Dataset records
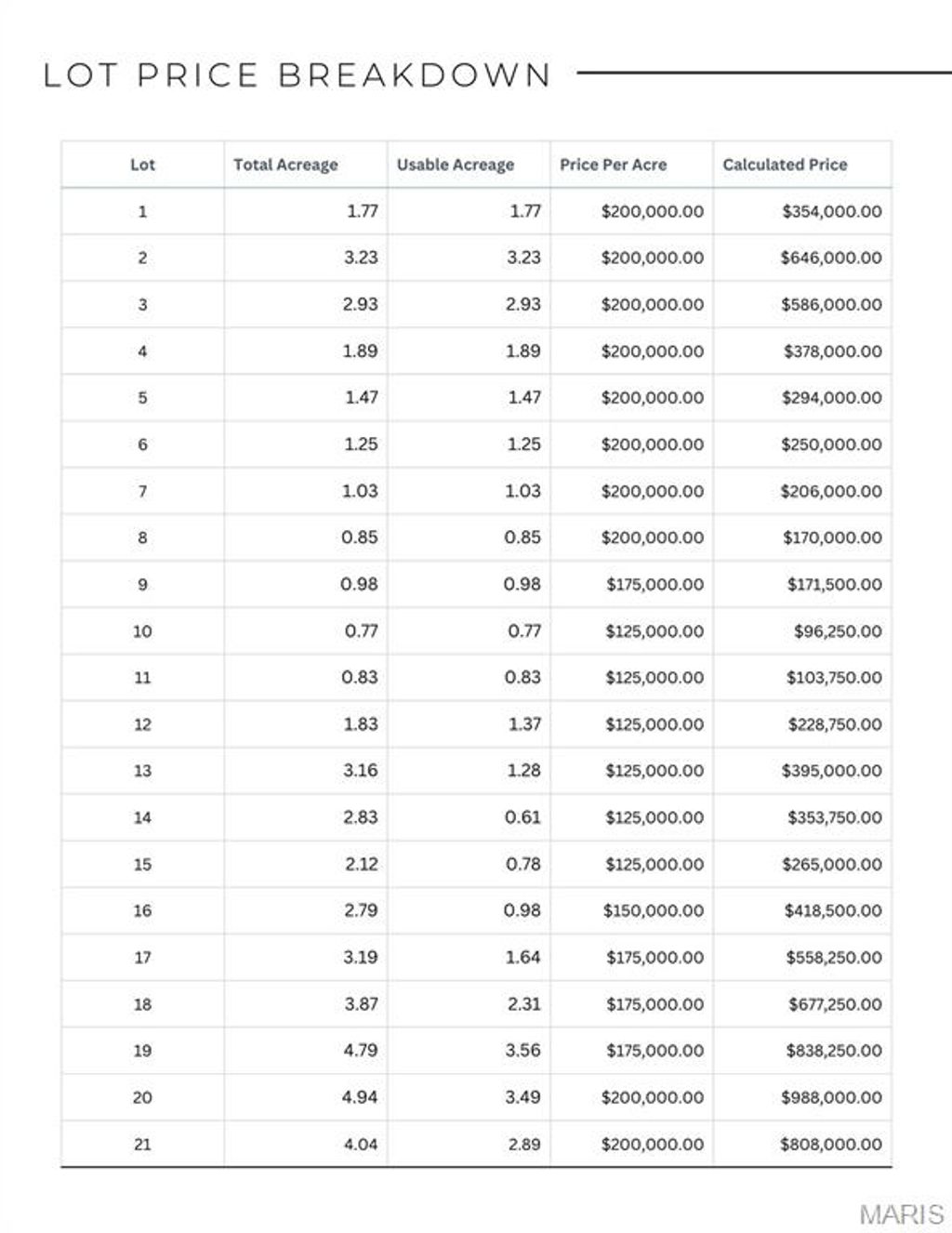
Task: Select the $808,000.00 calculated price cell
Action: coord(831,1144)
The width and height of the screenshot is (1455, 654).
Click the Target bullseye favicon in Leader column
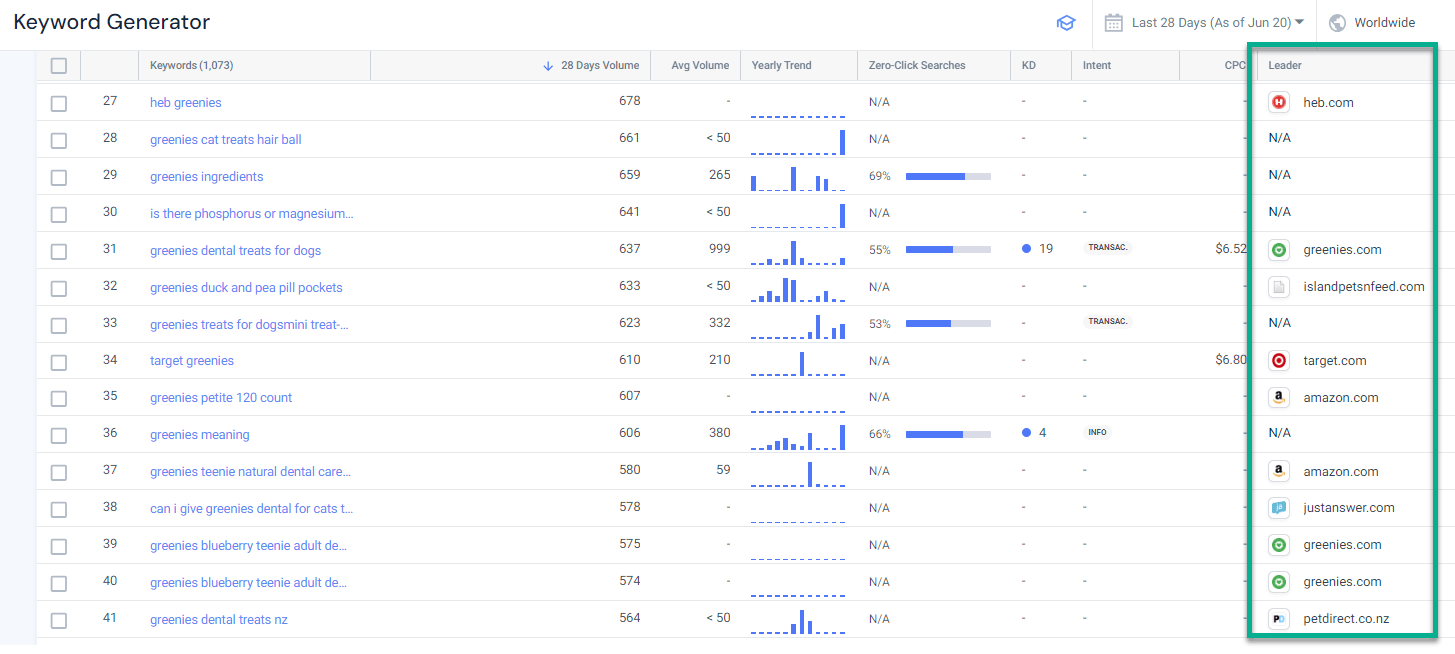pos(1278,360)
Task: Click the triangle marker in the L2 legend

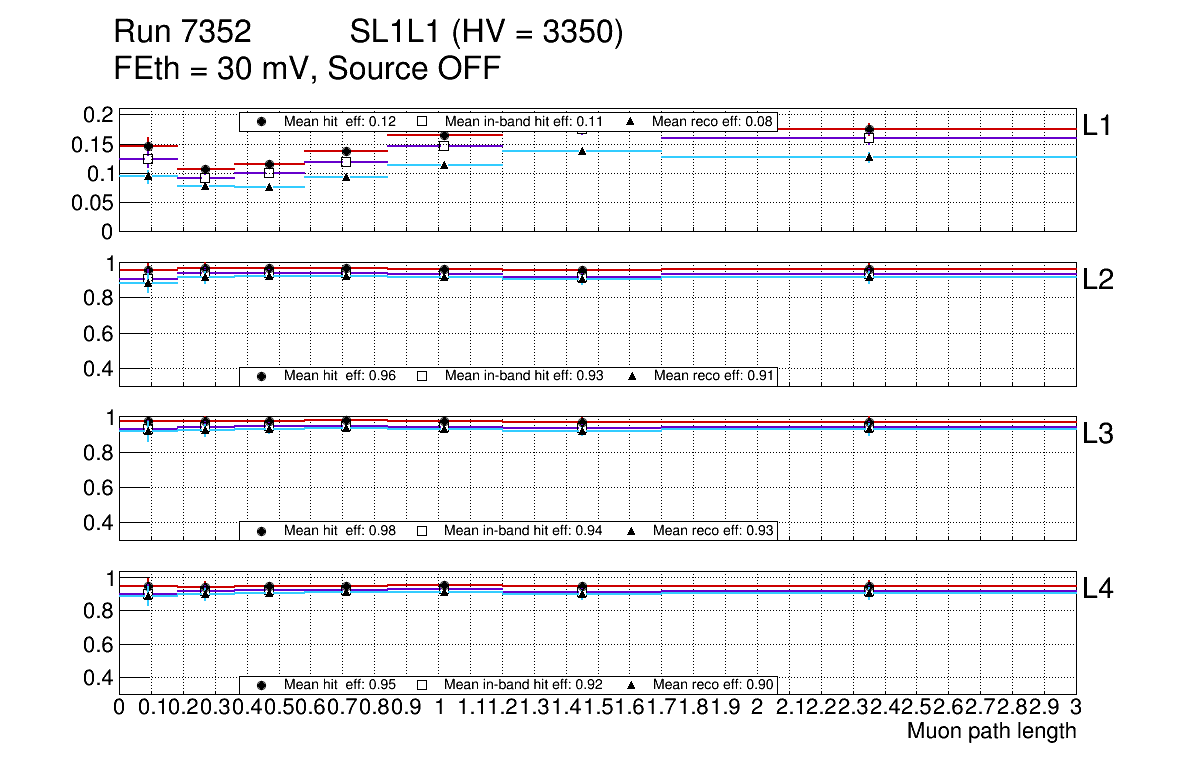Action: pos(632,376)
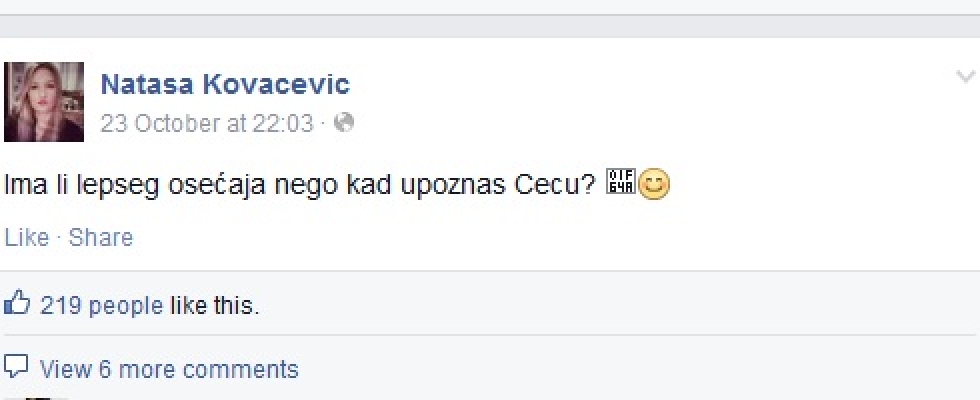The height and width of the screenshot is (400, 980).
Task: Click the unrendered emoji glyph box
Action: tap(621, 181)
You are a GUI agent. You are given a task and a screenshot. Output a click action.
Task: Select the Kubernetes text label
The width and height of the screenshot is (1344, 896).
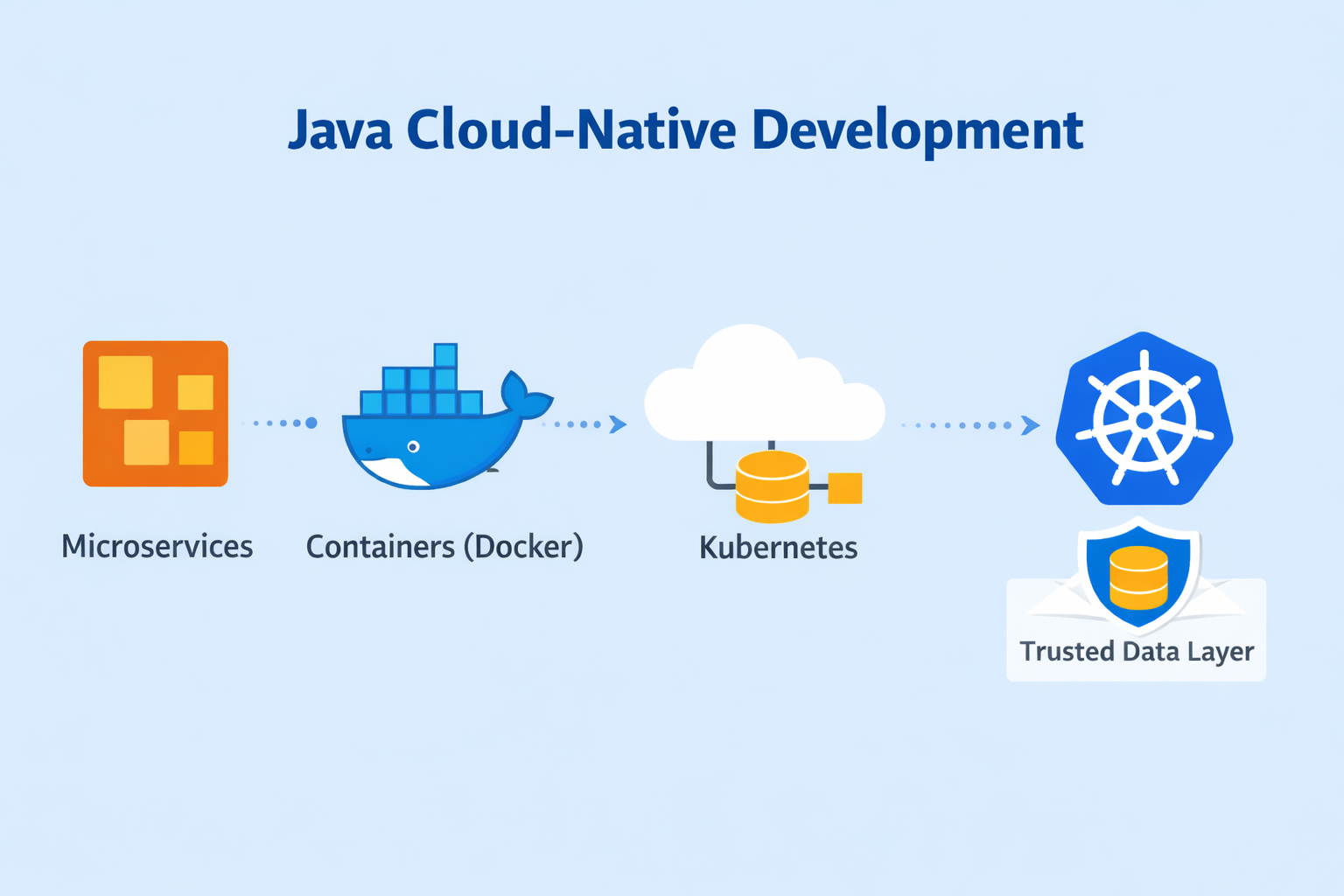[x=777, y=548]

**Your instructions:** Without the pictures, repeat exactly the lines running from the line containing "The width and height of the screenshot is (1455, 654)." through the end of the data, both ends included.

**Output for this exercise:**
The width and height of the screenshot is (1455, 654).
Click the Target bullseye favicon in Leader column
pos(1278,360)
Task: Click the triangle marker in the L2 legend

Action: pos(632,376)
The height and width of the screenshot is (400, 980).
Task: Click the unrendered emoji glyph box
Action: tap(621, 181)
You are a GUI agent. You are given a task and a screenshot. Output a click action.
Task: Select the Kubernetes text label
The width and height of the screenshot is (1344, 896).
[x=777, y=548]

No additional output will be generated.